The next step in the process, he said, was back to “the torture chair where they fit the mould back into the eye cavity to test out the final rubber mould. They add wax to it to make minor adjustments and once the desired fit is achieved you get to take a break for the afternoon while they make up the first glass prosthetic. Because I was travelling from the Bahamas, the doctors rushed me through and what usually would have taken five days, they condensed my fitting sessions into two days. On the final day, I was fitted with the glass moulded eye. This eye did not have the iris and pupil artwork installed and was just for the final fitting. Combining all three parts of the eye would take another week and I would return for the final product. During conversations with the doctors and the artist I inquired about an eye “upgrade”. They looked at me inquisitively and I explained that I wanted a flag eye. I showed them the Bahamas flag on the internet and they thought it would be a great project to create a very nationalistic eye. The end result took about three weeks and is fantastic.”

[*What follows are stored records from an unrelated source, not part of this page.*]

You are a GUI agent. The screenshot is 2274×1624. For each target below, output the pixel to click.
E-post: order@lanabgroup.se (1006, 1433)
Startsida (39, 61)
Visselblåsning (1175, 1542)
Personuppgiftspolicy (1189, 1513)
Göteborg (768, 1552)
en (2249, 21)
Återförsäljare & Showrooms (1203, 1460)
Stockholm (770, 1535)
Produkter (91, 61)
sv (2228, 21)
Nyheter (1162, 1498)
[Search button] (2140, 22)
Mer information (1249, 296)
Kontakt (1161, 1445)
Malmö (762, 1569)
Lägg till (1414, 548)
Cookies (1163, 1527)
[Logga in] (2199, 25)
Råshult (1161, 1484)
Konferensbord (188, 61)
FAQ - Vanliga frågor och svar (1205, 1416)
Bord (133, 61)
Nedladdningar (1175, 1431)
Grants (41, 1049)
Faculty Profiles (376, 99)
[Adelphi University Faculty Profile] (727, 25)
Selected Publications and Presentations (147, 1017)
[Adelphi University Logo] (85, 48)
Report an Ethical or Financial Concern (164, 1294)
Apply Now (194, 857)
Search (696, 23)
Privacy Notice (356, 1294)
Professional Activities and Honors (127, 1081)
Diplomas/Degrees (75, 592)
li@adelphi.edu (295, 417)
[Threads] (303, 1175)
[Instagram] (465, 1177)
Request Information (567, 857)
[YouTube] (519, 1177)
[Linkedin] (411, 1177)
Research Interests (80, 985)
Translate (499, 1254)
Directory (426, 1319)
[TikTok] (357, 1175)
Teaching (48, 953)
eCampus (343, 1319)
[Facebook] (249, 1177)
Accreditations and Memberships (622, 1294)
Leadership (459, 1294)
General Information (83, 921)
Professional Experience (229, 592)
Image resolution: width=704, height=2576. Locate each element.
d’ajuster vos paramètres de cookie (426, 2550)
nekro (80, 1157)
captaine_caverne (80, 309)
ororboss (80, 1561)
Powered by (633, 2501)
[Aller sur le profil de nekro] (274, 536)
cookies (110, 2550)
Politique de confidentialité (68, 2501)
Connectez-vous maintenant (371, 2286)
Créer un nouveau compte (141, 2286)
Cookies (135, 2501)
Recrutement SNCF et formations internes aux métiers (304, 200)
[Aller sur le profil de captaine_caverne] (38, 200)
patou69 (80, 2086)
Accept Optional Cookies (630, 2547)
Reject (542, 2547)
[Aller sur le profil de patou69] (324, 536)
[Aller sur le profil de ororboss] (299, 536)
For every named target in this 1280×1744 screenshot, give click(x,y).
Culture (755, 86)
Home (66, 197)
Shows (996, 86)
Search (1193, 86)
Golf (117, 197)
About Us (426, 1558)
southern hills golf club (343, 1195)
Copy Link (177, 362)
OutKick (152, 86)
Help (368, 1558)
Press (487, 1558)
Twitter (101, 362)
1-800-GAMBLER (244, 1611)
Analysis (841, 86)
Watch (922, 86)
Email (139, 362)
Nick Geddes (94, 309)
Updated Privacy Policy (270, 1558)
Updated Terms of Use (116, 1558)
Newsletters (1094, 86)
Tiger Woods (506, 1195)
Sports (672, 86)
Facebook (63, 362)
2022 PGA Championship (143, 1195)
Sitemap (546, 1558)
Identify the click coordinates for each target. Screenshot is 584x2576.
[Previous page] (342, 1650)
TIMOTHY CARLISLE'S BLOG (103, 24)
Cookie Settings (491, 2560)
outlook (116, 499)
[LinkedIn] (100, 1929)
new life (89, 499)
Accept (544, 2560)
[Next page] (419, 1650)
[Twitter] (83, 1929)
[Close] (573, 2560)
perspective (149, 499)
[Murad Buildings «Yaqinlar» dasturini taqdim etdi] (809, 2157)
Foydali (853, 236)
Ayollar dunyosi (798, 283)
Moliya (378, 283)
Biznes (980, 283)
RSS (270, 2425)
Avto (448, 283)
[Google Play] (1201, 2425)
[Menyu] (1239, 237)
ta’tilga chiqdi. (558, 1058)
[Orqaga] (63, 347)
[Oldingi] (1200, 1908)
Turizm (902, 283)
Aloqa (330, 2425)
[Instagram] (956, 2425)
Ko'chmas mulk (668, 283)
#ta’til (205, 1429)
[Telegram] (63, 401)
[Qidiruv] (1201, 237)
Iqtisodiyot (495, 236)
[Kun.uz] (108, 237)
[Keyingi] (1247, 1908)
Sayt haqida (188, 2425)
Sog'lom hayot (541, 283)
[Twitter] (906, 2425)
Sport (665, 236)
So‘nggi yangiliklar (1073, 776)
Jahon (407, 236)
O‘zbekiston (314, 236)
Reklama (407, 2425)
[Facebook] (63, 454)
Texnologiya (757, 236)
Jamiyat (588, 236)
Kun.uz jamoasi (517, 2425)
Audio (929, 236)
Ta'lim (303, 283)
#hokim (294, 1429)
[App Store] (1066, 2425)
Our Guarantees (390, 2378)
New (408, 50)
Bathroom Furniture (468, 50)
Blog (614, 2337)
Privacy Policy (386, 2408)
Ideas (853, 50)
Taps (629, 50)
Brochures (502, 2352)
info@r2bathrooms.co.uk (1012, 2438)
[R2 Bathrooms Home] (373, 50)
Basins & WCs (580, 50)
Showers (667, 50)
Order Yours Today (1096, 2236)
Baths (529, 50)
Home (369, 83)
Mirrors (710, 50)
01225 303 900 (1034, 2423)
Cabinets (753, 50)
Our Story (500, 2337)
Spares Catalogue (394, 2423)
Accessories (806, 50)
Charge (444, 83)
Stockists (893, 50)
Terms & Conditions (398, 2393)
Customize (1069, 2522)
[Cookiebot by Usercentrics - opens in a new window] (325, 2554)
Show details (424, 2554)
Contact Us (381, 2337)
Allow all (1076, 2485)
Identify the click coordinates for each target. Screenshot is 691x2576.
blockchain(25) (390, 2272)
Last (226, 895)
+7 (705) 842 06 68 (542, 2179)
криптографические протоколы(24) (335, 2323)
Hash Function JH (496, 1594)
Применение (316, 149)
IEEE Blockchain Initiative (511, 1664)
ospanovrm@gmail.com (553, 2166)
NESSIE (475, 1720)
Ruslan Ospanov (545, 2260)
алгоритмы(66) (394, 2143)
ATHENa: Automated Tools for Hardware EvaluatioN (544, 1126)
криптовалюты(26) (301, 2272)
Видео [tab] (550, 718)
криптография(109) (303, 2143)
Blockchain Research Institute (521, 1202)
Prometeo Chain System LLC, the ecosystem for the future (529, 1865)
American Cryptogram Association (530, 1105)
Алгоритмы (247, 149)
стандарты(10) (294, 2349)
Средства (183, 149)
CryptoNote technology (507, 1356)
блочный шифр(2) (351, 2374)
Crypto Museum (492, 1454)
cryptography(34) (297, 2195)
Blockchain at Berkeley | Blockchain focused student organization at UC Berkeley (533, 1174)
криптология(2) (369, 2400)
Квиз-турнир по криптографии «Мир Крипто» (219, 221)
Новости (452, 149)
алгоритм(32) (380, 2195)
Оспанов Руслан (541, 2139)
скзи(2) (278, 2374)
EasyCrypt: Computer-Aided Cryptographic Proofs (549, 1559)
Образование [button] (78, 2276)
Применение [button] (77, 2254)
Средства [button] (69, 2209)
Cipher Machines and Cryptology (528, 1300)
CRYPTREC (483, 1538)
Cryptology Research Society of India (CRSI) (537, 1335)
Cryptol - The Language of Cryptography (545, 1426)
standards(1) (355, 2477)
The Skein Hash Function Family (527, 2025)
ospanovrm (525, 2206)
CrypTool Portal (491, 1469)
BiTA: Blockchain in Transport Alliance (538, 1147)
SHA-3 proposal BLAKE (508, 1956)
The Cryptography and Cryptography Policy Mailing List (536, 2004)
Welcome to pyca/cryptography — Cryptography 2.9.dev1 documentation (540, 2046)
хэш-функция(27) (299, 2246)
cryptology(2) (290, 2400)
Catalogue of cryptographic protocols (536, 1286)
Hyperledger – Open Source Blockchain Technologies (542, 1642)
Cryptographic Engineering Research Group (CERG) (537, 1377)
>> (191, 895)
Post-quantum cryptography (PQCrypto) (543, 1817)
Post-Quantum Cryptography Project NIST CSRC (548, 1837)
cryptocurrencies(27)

Although, he loves his flag, Mark said that he will also have a “regular” prosthetic eye done as well. And despite his traumatic experience, he said that he is not afraid to fly, because he feels that lightening will not strike twice.

Comments

TalRussell 10 years, 8 months ago

Comrade Mark's creativity of a tiny Bahamian flag printed on his prosthetic eyeball has got's me thinking of creating some cool designs for selling Pirate Eye-patches to the tourist.

henny 10 years, 8 months ago

He must be an amazing person aside from the Bahamian flag and all he went through.

Reality_Check 10 years, 8 months ago

Is it true that the "FYP" in FYP Builders Mall stands for "F_ _ _ You Pinder!" who happens to be FYP's major competitor in the tile business? This fella Mark and the actual majority owner/financial backer of the FYP companies must be quite the characters and certainly not of the kinder gentler Christian variety. Oh well, what goes around usually comes around!